The removal spells are concessions to the other decks in the field: Humans, Izzet Phoenix, and all Devoted Druid builds (though these were basically absent from the Mythic Championship). I think drawing the first Lightning Axe in Game 1 is usually better than drawing the first Fatal Push, but drawing the second Lightning Axe is often bad, so I opted for the two Lightning Axe / one Fatal Push split. This is also relevant post-sideboard, since the game slows down, your graveyard is attacked, and resources become more important, which makes Lightning Axe more of a liability. Ina matchup like Jund, for example, you want removal to deal with Scavenging Ooze but you’re not interested in having to discard a card against so many disruption spells.

I believe Insolent Neonate is just a weak card. I understand it can be used to return Vengevine to the battlefield, since it’s a creature, but it does basically nothing else, and the effect is too minor. I would not play this card.

Somehow even a weaker card than Insolent Neonate. Drawing a card is actually relevant with this deck, since you’re often trying to draw a cheap creature to recur Vengevine (often with only one mana available, which means you can’t just dredge Golgari Thug in a lot of spots where this would be true) or a land to recur multiple Bloodghasts. There are some cool tricks you can perform with it (for example, if your opponent casts Surgical Extraction, you can sacrifice Golgari Thug and put their Extraction target back on top of your deck), but overall I don’t believe it to be worth playing. The icing on the cake is that the effect is not optional; it’s not common, but it does happen that your opponent kills your Golgari Thug and you have to return it, and let me tell you, being locked into drawing Golgari Thug yet another turn is not nice.

The best (and only, really) good thing about this card is that it’s a one-mana black Zombie. I’ve never found it to be particularly good other than exactly against Azorius Control post-sideboard, and even then it’s not that good because your best plan is to have an explosive draw and Cryptbreaker makes you adopt a more controlled game, which plays into their gameplan. I would stay away.

We never tested this card, but it looks reasonable to me, as the regeneration can actually be good in a lot of matchups (for example Jund). I like the cards we played in this slot but if you’re stuck with Golgari Thugs or Insolent Neonate, I think this is an upgrade to it.

How to Sideboard

The Hogaak sideboard is almost all about Leyline of the Void: either bringing in your own or answering your opponent’s. Most of the time, it will be incredibly obvious what should come in, and then you’ll take out a couple of cards that are also incredibly obvious, and struggle to take out the remaining two or three.

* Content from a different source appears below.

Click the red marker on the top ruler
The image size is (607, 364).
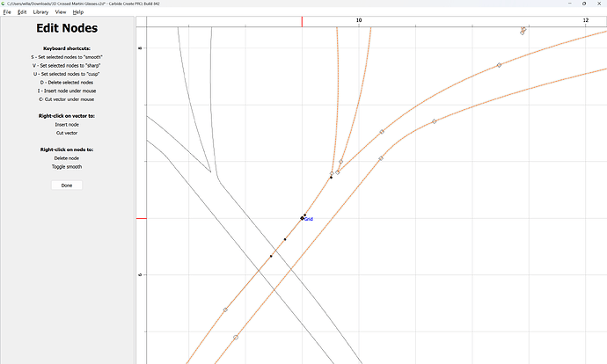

I recommend that, when in these spots, you take out a combination of Gravecrawlers and Carrion Feeders, as I believe it’s more important to have the enablers in your deck than the payoffs.

The one tricky part is that most of the sideboard is dedicated to answering what people have against you, and you’re probably not going to have decklists like we did. At the Mythic Championship, for example, I played against a Bant deck whose hate was Surgical Extraction and Bojuka Bog, so I knew I didn’t have to bring in Leyline removal versus this player. I also played against a Humans deck that had both Leyline of the Void and Grafdigger’s Cage, so I knew I had to bring in all my hate answers, even though I might not if they had Ravenous Trap instead. In a tournament without decklists, you probably have to hedge a little and accept that your answers are sometimes going to be mismatched.

We didn’t play Force of Vigor, but I think there’s a chance it’s just better than Nature’s Claim. Destroying two cards against Grixis Urza and Eldrazi Tron is huge, and it dodges discard spells versus Jund even if you are on the draw. It is a worse topdeck than Nature’s Claim (since you can’t immediately cast it) and it does require pitching a green card (and most of your green cards are not superfluous), so there are definitely downsides, but it’s an option to consider moving forward, especially if Eldrazi Tron and Grixis Urza decks become more popular.

Here’s a rough sideboard guide for the most common matchups. If you play Force of Vigor instead of Nature’s Claim, you can just substitute those.

VS Hogaak



Altar of Dementia is a very good card in Game 1, but post-sideboard it loses a lot of its effectiveness as the Leyline subgame is usually the decider (plus, it randomly gets hit by all the Leyline hate).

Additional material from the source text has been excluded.